-- Provided entries --

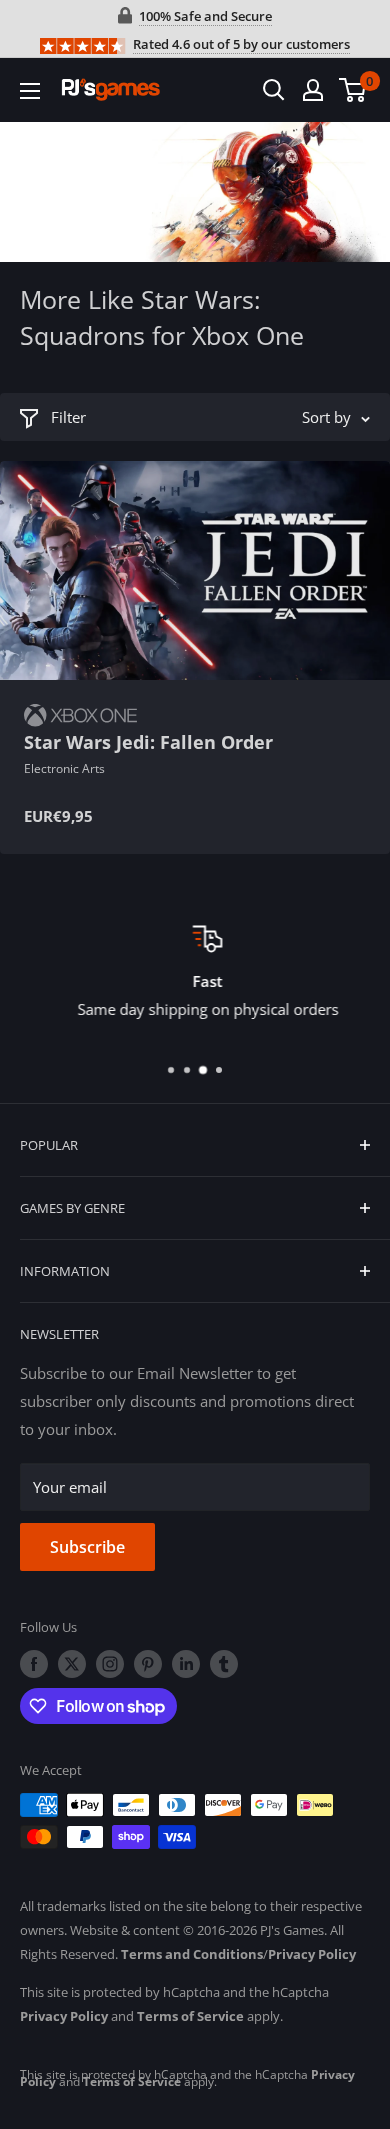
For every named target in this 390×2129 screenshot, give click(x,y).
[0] (353, 90)
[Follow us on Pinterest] (148, 1664)
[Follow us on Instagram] (110, 1664)
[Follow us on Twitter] (72, 1664)
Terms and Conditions (192, 1954)
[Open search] (274, 90)
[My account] (313, 90)
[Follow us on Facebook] (34, 1664)
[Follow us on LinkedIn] (186, 1664)
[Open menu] (30, 91)
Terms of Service (190, 2016)
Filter (68, 417)
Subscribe (87, 1547)
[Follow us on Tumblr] (224, 1664)
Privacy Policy (312, 1954)
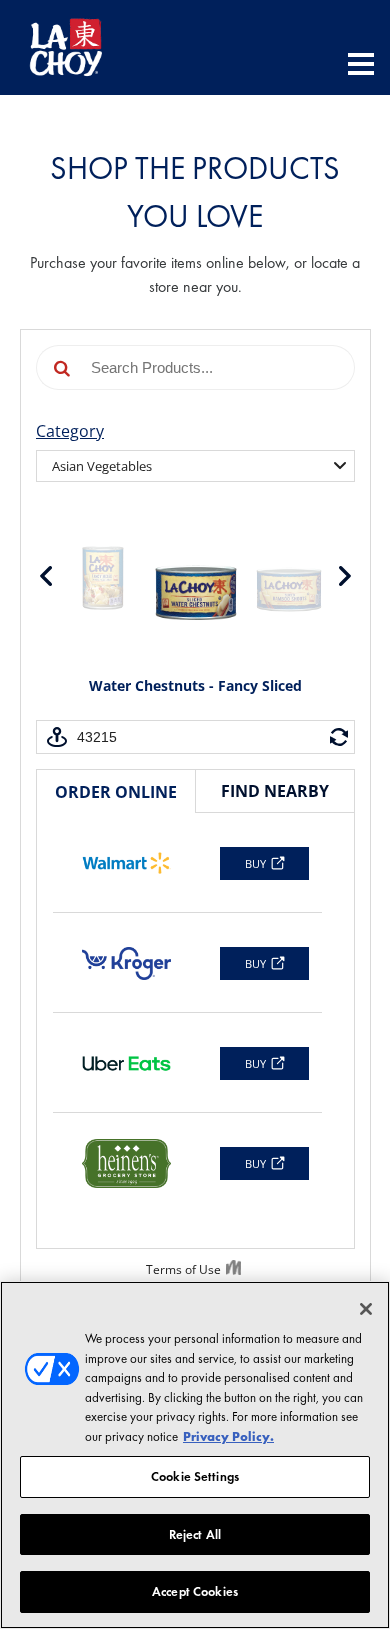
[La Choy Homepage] (65, 47)
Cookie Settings (195, 1476)
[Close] (366, 1309)
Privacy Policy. (228, 1436)
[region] (195, 1455)
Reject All (195, 1534)
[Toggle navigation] (361, 65)
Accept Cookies (195, 1591)
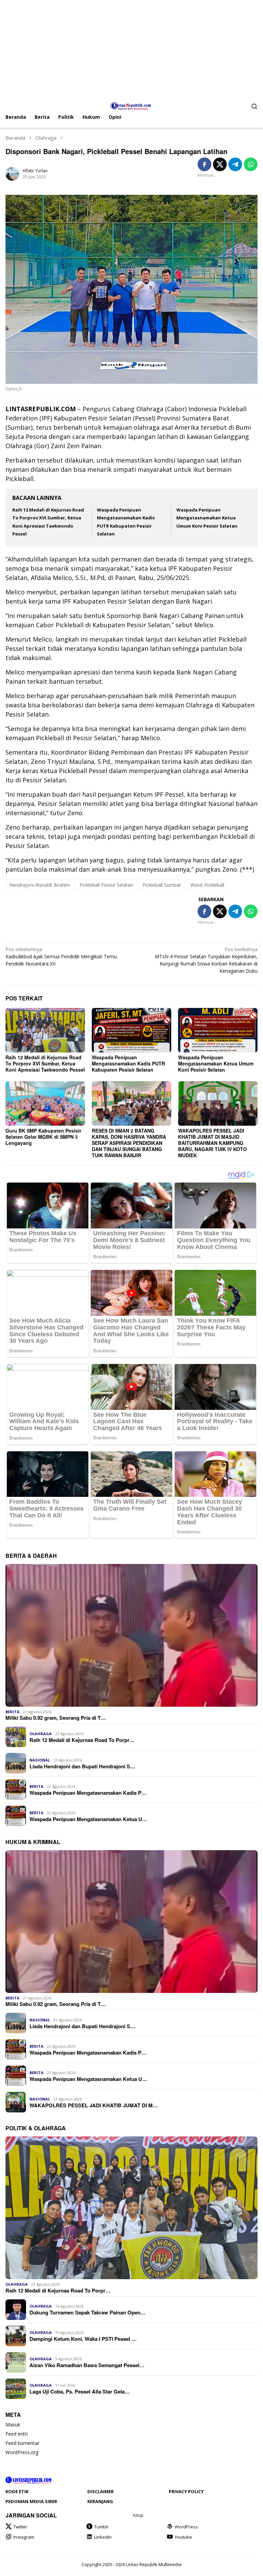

-- Activity --
When a line in the data above contains the string "Terms", copy that line.

-- Result for this exercise --
Terms and Conditions (192, 1954)
Terms of Service (190, 2016)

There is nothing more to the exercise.